5. Zusammenfassend ist daher festzuhalten, dass die Voraussetzungen für die Bewilligung der Verfahrenshilfe nicht vorliegen, weil in einem Pensionsverfahren wegen geminderter Arbeitsfähigkeit wie dem vorliegenden durch die richterliche Anleitungs- und Belehrungspflicht nach der Lage des Falles keine Vertretung durch Rechtsanwälte geboten ist. Braucht man aber wegen der richterlichen Anleitungs- und Belehrungspflicht keine besonderen rechtlichen Fähigkeiten und Kenntnisse, besteht auch kein Entgeltanspruch, von dem die Antragstellerin im Rahmen der Verfahrenshilfegewährung befreit werden könnte. Der Gesetzgeber selbst stellt diese Verbindung zwischen der Entgeltregelung des § 276 Abs 3 ABGB und § 64 Abs 1 Z 3 ZPO her (vgl OLG Wien 10 Rs 40/15y = RW0000831).

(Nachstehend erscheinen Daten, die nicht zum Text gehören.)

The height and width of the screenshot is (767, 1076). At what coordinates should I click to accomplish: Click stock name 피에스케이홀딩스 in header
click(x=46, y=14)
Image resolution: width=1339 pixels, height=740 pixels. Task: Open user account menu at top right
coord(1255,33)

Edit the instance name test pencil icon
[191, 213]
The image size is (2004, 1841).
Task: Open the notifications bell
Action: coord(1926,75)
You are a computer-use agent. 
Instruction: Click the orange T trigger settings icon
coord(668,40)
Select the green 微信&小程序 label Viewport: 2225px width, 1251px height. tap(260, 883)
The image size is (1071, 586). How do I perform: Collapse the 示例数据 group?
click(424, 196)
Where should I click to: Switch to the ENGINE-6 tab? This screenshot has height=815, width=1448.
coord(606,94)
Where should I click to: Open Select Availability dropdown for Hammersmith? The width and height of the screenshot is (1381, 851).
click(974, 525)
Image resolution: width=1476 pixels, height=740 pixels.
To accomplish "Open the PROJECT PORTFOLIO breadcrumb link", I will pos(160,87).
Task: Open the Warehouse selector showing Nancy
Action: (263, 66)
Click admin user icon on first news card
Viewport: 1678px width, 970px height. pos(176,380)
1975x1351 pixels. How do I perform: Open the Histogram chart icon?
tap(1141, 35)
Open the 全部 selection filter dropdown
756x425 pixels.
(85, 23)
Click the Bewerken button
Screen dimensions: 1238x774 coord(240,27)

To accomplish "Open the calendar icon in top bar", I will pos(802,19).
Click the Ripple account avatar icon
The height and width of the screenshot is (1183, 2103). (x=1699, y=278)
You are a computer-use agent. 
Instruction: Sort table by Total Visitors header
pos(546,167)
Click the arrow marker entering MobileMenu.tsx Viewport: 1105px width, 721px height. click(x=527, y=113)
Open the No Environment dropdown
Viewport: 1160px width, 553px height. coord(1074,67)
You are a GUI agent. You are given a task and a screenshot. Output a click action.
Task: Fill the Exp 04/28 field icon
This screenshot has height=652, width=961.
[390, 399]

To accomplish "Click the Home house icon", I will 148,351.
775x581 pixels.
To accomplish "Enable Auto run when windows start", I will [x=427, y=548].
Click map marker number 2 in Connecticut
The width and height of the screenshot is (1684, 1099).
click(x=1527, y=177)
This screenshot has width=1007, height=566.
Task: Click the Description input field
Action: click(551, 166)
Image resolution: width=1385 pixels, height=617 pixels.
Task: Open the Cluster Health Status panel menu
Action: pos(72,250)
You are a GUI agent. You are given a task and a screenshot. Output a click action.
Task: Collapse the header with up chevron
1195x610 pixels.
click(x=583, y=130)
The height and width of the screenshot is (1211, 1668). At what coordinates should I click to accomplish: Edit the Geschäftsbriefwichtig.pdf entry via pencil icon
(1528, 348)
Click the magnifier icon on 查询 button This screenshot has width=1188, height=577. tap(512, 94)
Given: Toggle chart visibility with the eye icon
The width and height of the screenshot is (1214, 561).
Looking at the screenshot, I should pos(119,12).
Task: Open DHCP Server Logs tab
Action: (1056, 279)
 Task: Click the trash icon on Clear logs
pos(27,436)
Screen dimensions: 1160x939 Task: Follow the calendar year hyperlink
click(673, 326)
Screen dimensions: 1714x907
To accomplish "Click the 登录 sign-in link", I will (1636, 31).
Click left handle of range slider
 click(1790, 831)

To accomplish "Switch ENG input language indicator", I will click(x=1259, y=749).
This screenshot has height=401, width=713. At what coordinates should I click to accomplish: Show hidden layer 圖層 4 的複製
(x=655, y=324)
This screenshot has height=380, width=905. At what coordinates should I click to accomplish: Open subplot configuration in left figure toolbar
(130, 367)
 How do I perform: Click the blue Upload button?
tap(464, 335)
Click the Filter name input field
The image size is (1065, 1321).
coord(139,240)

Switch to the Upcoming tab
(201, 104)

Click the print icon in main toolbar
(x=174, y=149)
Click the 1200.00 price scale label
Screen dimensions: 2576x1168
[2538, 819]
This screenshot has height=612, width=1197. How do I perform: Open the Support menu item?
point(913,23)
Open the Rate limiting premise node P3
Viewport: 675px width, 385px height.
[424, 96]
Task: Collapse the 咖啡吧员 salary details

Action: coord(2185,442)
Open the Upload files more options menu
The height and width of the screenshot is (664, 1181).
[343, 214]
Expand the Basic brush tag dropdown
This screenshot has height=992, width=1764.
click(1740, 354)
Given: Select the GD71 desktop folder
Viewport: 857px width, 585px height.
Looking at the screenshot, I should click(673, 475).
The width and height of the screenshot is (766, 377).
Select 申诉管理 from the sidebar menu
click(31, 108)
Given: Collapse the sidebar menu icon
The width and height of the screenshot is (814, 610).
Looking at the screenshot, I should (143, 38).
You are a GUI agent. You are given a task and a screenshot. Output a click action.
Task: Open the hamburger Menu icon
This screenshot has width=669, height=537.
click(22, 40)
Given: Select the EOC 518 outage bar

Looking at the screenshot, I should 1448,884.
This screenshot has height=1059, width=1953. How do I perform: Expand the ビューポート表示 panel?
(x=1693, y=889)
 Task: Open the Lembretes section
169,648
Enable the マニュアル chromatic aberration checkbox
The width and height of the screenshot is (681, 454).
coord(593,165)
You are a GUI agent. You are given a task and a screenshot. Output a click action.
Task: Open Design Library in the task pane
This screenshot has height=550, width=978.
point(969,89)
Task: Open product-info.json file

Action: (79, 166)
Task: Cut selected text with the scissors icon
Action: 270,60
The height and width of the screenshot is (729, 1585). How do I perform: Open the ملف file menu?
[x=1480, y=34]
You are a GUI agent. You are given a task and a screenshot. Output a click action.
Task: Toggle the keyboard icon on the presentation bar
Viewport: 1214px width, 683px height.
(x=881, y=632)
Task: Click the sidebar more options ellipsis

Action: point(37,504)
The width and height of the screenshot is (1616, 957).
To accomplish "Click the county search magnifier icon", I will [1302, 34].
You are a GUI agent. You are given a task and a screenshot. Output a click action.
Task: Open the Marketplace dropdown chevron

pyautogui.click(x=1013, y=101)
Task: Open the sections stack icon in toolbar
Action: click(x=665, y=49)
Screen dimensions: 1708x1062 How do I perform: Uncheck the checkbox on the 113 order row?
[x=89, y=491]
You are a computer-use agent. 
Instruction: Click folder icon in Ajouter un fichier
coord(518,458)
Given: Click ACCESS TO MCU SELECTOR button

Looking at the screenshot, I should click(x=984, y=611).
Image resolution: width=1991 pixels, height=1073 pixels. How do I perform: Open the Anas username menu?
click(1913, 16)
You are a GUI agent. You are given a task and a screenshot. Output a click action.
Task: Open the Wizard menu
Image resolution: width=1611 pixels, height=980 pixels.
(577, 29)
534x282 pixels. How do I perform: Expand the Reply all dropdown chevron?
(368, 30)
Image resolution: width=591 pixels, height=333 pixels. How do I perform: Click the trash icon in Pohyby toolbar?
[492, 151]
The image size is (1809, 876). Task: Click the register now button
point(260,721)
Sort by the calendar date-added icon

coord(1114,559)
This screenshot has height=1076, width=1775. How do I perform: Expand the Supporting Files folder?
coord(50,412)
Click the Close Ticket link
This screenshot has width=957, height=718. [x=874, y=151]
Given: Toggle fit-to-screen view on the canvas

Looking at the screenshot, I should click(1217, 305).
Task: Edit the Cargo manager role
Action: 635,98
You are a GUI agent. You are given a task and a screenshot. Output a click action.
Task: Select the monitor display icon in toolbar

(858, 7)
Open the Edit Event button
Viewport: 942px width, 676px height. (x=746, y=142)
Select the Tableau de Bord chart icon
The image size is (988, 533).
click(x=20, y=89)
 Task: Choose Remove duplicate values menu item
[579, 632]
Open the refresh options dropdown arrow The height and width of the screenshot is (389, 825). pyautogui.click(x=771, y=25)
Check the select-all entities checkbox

6. Darauf, dass dem Verfahrenshilfeantrag hinsichtlich der übrigen begehrten Befreiungen stattgegeben werden hätte müssen, kommt die Antragstellerin in ihrem Rekurs nicht mehr zurück, weshalb darauf vom Rekursgericht nicht näher einzugehen ist. Es reicht ein Verweis darauf, dass in sozialgerichtlichen Verfahren weder Gerichtsgebühren (§ 80 ASGG) noch Gebühren für Zeugen oder Sachverständige (§ 77 Abs 1 Z 1 ASGG) anfallen und für die Reisekosten der Partei die Sonderregelung des § 79 ASGG gilt.
7. Dem Rekurs war daher ein Erfolg zu versagen. Demnach erübrigt sich die Einleitung eines Verbesserungsverfahrens, auch wennentgegen § 72 Abs 2a ZPO der Revisor beim Landesgericht Wels nicht am Rekursverfahren beteiligt wurde (OLG Linz 12 Rs 108/24z, 12 R 25/15f, 3 R 194/14s, 3 R 40/14v, 2 R 157/12i ua).
8. Die Unzulässigkeit eines weiteren Rechtsmittels folgt aus § 528 Abs 2 Z 4 ZPO.